A series of records
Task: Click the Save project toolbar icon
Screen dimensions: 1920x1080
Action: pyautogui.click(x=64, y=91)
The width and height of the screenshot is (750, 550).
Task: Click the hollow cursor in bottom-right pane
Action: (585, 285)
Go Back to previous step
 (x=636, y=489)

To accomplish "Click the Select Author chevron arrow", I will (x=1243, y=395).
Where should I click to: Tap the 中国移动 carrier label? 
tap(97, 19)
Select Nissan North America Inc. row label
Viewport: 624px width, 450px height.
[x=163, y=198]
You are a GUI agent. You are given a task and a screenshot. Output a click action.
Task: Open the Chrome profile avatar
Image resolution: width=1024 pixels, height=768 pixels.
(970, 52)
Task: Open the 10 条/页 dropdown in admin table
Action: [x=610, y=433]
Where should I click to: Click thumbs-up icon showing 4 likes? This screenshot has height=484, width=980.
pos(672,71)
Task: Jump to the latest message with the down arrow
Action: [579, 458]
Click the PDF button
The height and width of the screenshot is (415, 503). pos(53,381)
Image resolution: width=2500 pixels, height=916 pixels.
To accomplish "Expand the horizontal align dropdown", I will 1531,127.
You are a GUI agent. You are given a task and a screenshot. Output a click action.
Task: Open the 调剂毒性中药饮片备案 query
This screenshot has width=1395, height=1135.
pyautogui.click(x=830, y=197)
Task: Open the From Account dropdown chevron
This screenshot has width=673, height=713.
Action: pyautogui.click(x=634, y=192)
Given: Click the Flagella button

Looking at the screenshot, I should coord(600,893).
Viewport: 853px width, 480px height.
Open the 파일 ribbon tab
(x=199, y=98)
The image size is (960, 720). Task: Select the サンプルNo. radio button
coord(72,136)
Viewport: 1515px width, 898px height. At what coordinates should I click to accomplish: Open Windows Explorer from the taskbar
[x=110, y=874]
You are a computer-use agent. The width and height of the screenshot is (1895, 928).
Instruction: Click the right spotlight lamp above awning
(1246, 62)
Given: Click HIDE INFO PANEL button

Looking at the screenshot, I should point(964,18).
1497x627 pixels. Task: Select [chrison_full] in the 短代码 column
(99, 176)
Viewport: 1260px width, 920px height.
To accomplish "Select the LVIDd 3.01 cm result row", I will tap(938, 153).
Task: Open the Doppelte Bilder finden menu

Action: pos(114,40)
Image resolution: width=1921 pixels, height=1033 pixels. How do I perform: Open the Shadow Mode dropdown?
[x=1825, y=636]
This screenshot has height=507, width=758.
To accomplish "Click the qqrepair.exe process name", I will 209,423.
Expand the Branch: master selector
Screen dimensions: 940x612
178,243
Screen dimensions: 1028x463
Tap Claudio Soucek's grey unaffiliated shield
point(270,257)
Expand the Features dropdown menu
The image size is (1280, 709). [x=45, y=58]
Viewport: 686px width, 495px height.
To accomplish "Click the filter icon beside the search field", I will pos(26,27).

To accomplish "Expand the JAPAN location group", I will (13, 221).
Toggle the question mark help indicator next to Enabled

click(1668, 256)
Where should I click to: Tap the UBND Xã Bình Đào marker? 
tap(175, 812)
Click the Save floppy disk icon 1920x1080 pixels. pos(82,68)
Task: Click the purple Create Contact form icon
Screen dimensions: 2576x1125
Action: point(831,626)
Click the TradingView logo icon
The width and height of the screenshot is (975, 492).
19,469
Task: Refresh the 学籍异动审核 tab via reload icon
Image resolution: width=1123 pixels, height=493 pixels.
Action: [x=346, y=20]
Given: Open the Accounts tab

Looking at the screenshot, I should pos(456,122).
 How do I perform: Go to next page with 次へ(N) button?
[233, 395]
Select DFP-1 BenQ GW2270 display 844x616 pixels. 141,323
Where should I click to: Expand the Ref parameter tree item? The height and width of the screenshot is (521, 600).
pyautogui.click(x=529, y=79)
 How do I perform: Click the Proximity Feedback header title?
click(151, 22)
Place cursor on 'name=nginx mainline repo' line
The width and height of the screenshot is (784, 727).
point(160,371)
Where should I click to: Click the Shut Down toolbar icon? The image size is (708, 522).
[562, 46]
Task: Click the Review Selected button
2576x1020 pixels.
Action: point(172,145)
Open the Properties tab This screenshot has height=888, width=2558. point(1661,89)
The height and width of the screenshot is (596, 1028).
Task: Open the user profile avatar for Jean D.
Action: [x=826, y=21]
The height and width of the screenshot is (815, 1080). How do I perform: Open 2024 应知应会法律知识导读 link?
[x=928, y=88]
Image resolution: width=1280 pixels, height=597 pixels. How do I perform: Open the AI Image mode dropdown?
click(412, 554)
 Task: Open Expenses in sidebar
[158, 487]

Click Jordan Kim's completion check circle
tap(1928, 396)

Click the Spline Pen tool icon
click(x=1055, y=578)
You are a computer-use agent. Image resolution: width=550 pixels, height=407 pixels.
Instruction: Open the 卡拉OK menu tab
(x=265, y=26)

▶ _What you should do_
Please return all of the records above, line for line, with no changes.

▶ _Response_
Task: Click the Save project toolbar icon
Screen dimensions: 1920x1080
Action: pyautogui.click(x=64, y=91)
The width and height of the screenshot is (750, 550).
Task: Click the hollow cursor in bottom-right pane
Action: (585, 285)
Go Back to previous step
 (x=636, y=489)

To accomplish "Click the Select Author chevron arrow", I will (x=1243, y=395).
Where should I click to: Tap the 中国移动 carrier label? 
tap(97, 19)
Select Nissan North America Inc. row label
Viewport: 624px width, 450px height.
[x=163, y=198]
You are a GUI agent. You are given a task and a screenshot. Output a click action.
Task: Open the Chrome profile avatar
Image resolution: width=1024 pixels, height=768 pixels.
(970, 52)
Task: Open the 10 条/页 dropdown in admin table
Action: [x=610, y=433]
Where should I click to: Click thumbs-up icon showing 4 likes? This screenshot has height=484, width=980.
pos(672,71)
Task: Jump to the latest message with the down arrow
Action: [579, 458]
Click the PDF button
The height and width of the screenshot is (415, 503). pos(53,381)
Image resolution: width=2500 pixels, height=916 pixels.
To accomplish "Expand the horizontal align dropdown", I will 1531,127.
You are a GUI agent. You are given a task and a screenshot. Output a click action.
Task: Open the 调剂毒性中药饮片备案 query
This screenshot has width=1395, height=1135.
pyautogui.click(x=830, y=197)
Task: Open the From Account dropdown chevron
This screenshot has width=673, height=713.
Action: pyautogui.click(x=634, y=192)
Given: Click the Flagella button

Looking at the screenshot, I should coord(600,893).
Viewport: 853px width, 480px height.
Open the 파일 ribbon tab
(x=199, y=98)
The image size is (960, 720). Task: Select the サンプルNo. radio button
coord(72,136)
Viewport: 1515px width, 898px height. At what coordinates should I click to accomplish: Open Windows Explorer from the taskbar
[x=110, y=874]
You are a computer-use agent. The width and height of the screenshot is (1895, 928).
Instruction: Click the right spotlight lamp above awning
(1246, 62)
Given: Click HIDE INFO PANEL button

Looking at the screenshot, I should point(964,18).
1497x627 pixels. Task: Select [chrison_full] in the 短代码 column
(99, 176)
Viewport: 1260px width, 920px height.
To accomplish "Select the LVIDd 3.01 cm result row", I will tap(938, 153).
Task: Open the Doppelte Bilder finden menu

Action: pos(114,40)
Image resolution: width=1921 pixels, height=1033 pixels. How do I perform: Open the Shadow Mode dropdown?
[x=1825, y=636]
This screenshot has height=507, width=758.
To accomplish "Click the qqrepair.exe process name", I will 209,423.
Expand the Branch: master selector
Screen dimensions: 940x612
178,243
Screen dimensions: 1028x463
Tap Claudio Soucek's grey unaffiliated shield
point(270,257)
Expand the Features dropdown menu
The image size is (1280, 709). [x=45, y=58]
Viewport: 686px width, 495px height.
To accomplish "Click the filter icon beside the search field", I will pos(26,27).

To accomplish "Expand the JAPAN location group", I will (13, 221).
Toggle the question mark help indicator next to Enabled

click(1668, 256)
Where should I click to: Tap the UBND Xã Bình Đào marker? 
tap(175, 812)
Click the Save floppy disk icon 1920x1080 pixels. pos(82,68)
Task: Click the purple Create Contact form icon
Screen dimensions: 2576x1125
Action: point(831,626)
Click the TradingView logo icon
The width and height of the screenshot is (975, 492).
19,469
Task: Refresh the 学籍异动审核 tab via reload icon
Image resolution: width=1123 pixels, height=493 pixels.
Action: [x=346, y=20]
Given: Open the Accounts tab

Looking at the screenshot, I should pos(456,122).
 How do I perform: Go to next page with 次へ(N) button?
[233, 395]
Select DFP-1 BenQ GW2270 display 844x616 pixels. 141,323
Where should I click to: Expand the Ref parameter tree item? The height and width of the screenshot is (521, 600).
pyautogui.click(x=529, y=79)
 How do I perform: Click the Proximity Feedback header title?
click(151, 22)
Place cursor on 'name=nginx mainline repo' line
The width and height of the screenshot is (784, 727).
point(160,371)
Where should I click to: Click the Shut Down toolbar icon? The image size is (708, 522).
[562, 46]
Task: Click the Review Selected button
2576x1020 pixels.
Action: point(172,145)
Open the Properties tab This screenshot has height=888, width=2558. point(1661,89)
The height and width of the screenshot is (596, 1028).
Task: Open the user profile avatar for Jean D.
Action: [x=826, y=21]
The height and width of the screenshot is (815, 1080). How do I perform: Open 2024 应知应会法律知识导读 link?
[x=928, y=88]
Image resolution: width=1280 pixels, height=597 pixels. How do I perform: Open the AI Image mode dropdown?
click(412, 554)
 Task: Open Expenses in sidebar
[158, 487]

Click Jordan Kim's completion check circle
tap(1928, 396)

Click the Spline Pen tool icon
click(x=1055, y=578)
You are a computer-use agent. Image resolution: width=550 pixels, height=407 pixels.
Instruction: Open the 卡拉OK menu tab
(x=265, y=26)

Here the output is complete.